Voltando ao exemplo de Sobral. A lei local nada mais é do que uma versão branda da lei nacional, mas que pode ser fiscalizada pelo órgão local. Quando da sua implementação, houve protestos de mototaxistas e motoqueiros em geral, que viam no capacete e na lei apenas um custo extra e um instrumento de extorsão, respectivamente. Empregadores, que possuem um monte de motoqueiros trabalhando pra eles não querem ter gastos com segurança. Disso decorre o entrave político. Sem contar a pura e simples birra em se obedecer uma lei, qualquer que seja ela. Mesmo com tal redução no número de mortes, quando saímos do Ceará, há alguns anos, quase nenhum passageiro usa espontaneamente o capacete em Sobral, uma vez que isso não dá(dava) multa.

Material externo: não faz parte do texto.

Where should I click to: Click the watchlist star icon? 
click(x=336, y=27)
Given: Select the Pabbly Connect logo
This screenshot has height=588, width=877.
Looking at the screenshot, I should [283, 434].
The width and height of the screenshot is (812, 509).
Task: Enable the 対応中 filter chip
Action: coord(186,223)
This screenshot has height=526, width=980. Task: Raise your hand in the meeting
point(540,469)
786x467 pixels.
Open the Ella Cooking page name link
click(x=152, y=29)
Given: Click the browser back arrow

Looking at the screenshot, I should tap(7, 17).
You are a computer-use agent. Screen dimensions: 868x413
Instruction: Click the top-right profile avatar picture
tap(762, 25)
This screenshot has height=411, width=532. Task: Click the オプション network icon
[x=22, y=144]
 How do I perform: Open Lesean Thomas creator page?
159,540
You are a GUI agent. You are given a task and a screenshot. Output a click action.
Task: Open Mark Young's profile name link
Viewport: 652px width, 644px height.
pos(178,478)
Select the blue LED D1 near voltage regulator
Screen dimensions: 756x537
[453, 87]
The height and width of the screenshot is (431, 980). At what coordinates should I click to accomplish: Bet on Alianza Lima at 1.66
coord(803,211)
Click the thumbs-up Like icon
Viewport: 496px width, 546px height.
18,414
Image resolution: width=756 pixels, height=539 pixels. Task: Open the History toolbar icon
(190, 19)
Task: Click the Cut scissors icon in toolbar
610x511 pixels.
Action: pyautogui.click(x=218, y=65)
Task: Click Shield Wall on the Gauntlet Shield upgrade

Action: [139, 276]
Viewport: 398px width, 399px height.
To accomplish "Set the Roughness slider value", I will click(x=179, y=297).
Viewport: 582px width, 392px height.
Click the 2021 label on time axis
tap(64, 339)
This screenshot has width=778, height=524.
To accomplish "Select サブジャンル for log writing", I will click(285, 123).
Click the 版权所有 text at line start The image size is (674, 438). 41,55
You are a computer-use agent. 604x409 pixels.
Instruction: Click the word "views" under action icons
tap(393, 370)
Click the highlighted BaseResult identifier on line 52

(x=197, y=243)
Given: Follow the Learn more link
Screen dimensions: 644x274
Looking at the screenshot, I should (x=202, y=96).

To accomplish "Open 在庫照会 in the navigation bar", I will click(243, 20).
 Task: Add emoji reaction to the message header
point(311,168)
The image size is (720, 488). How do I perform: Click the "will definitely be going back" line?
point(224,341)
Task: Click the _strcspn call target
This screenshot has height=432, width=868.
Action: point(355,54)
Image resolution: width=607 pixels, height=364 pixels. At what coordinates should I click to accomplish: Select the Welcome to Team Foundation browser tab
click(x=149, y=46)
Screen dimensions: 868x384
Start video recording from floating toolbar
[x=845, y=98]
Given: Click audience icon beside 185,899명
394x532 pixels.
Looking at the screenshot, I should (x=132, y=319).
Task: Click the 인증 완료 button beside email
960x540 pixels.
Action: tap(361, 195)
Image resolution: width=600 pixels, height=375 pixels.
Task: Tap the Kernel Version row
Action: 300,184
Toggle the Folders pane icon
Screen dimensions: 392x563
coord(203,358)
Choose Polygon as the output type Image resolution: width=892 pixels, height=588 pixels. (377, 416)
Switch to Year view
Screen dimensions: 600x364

E Sobral é uma cidade relativamente evoluída. A coisa piora, e muito, de figura, se falarmos dos rincões menos conhecidos do Ceará e do Brasil.
A solução a longo prazo é óbvia: Educação. Mas até lá muita gente ainda vai morrer e é imprescindível fazer alguma coisa, qualquer coisa. Daí o desespero de quem tá com a batata quente na mão, como o ministro da saúde.
Um abraço e meus parabéns (atrasados, mas sinceros) pela cidadania cearense, uma homenagem mais que merecida.
Caro Lima,
Agradeço o seu comentário, sempre pertinentes, por sinal. Quanto à cidadania cearense, foi o melhor presente que eu poderia receber para comemorar meus 30 anos na terra de José de Alencar, de Bárbara de Alencar e do Dragão do Mar: a Terra da Luz.
O Jose Maria que escreve é sim o ex-vereador, que continua, mesmo não tendo mais mandato, agindo em favor de interesse público.